[Data entries]

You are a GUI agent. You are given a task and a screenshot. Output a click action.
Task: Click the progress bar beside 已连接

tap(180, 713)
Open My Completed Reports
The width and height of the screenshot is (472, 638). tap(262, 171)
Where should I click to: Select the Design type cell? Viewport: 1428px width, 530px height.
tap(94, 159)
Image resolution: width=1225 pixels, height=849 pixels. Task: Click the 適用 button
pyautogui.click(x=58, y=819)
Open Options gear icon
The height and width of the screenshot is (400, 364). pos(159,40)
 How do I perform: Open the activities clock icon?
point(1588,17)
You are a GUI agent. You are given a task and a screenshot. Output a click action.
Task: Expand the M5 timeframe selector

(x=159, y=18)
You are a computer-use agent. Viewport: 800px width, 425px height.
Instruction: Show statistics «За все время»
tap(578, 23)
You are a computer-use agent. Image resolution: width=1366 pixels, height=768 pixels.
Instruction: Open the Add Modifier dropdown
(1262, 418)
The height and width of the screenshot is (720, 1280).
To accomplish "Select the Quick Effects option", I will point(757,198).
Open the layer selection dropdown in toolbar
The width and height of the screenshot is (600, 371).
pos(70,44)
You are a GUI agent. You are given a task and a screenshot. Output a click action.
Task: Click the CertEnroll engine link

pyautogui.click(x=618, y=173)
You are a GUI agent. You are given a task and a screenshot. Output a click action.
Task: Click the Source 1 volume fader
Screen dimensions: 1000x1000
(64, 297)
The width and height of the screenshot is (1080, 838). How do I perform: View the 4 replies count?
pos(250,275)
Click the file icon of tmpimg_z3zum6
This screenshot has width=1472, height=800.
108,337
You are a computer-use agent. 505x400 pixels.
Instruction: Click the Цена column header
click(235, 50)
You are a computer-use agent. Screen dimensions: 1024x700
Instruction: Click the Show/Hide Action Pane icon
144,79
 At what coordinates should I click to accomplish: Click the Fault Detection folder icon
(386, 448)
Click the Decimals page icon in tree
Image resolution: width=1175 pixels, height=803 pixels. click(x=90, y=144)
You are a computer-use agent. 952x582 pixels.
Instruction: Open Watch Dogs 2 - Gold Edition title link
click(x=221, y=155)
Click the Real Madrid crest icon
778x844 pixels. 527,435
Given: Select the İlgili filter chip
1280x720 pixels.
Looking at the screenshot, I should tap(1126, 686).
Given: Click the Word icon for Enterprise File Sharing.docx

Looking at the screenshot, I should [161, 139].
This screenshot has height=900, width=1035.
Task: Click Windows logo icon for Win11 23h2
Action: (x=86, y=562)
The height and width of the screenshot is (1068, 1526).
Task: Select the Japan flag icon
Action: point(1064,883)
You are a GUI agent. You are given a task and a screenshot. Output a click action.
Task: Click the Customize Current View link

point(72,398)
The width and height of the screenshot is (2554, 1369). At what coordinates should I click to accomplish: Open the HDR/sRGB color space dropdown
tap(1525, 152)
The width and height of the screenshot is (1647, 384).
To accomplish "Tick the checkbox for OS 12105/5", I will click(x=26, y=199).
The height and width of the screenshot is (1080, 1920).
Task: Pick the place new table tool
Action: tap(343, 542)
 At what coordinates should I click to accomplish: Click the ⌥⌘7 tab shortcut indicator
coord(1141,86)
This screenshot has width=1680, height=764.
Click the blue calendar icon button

* What you will do:
Please copy out all of the data above word for word, keeping every line unchanged.

* Exercise result:
You are a GUI agent. You are given a task and a screenshot. Output a click action.
Task: Click the progress bar beside 已连接

tap(180, 713)
Open My Completed Reports
The width and height of the screenshot is (472, 638). tap(262, 171)
Where should I click to: Select the Design type cell? Viewport: 1428px width, 530px height.
tap(94, 159)
Image resolution: width=1225 pixels, height=849 pixels. Task: Click the 適用 button
pyautogui.click(x=58, y=819)
Open Options gear icon
The height and width of the screenshot is (400, 364). pos(159,40)
 How do I perform: Open the activities clock icon?
point(1588,17)
You are a GUI agent. You are given a task and a screenshot. Output a click action.
Task: Expand the M5 timeframe selector

(x=159, y=18)
You are a computer-use agent. Viewport: 800px width, 425px height.
Instruction: Show statistics «За все время»
tap(578, 23)
You are a computer-use agent. Image resolution: width=1366 pixels, height=768 pixels.
Instruction: Open the Add Modifier dropdown
(1262, 418)
The height and width of the screenshot is (720, 1280).
To accomplish "Select the Quick Effects option", I will point(757,198).
Open the layer selection dropdown in toolbar
The width and height of the screenshot is (600, 371).
pos(70,44)
You are a GUI agent. You are given a task and a screenshot. Output a click action.
Task: Click the CertEnroll engine link

pyautogui.click(x=618, y=173)
You are a GUI agent. You are given a task and a screenshot. Output a click action.
Task: Click the Source 1 volume fader
Screen dimensions: 1000x1000
(64, 297)
The width and height of the screenshot is (1080, 838). How do I perform: View the 4 replies count?
pos(250,275)
Click the file icon of tmpimg_z3zum6
This screenshot has width=1472, height=800.
108,337
You are a computer-use agent. 505x400 pixels.
Instruction: Click the Цена column header
click(235, 50)
You are a computer-use agent. Screen dimensions: 1024x700
Instruction: Click the Show/Hide Action Pane icon
144,79
 At what coordinates should I click to accomplish: Click the Fault Detection folder icon
(386, 448)
Click the Decimals page icon in tree
Image resolution: width=1175 pixels, height=803 pixels. click(x=90, y=144)
You are a computer-use agent. 952x582 pixels.
Instruction: Open Watch Dogs 2 - Gold Edition title link
click(x=221, y=155)
Click the Real Madrid crest icon
778x844 pixels. 527,435
Given: Select the İlgili filter chip
1280x720 pixels.
Looking at the screenshot, I should tap(1126, 686).
Given: Click the Word icon for Enterprise File Sharing.docx

Looking at the screenshot, I should [161, 139].
This screenshot has height=900, width=1035.
Task: Click Windows logo icon for Win11 23h2
Action: (x=86, y=562)
The height and width of the screenshot is (1068, 1526).
Task: Select the Japan flag icon
Action: point(1064,883)
You are a GUI agent. You are given a task and a screenshot. Output a click action.
Task: Click the Customize Current View link

point(72,398)
The width and height of the screenshot is (2554, 1369). At what coordinates should I click to accomplish: Open the HDR/sRGB color space dropdown
tap(1525, 152)
The width and height of the screenshot is (1647, 384).
To accomplish "Tick the checkbox for OS 12105/5", I will click(x=26, y=199).
The height and width of the screenshot is (1080, 1920).
Task: Pick the place new table tool
Action: tap(343, 542)
 At what coordinates should I click to accomplish: Click the ⌥⌘7 tab shortcut indicator
coord(1141,86)
This screenshot has width=1680, height=764.
Click the blue calendar icon button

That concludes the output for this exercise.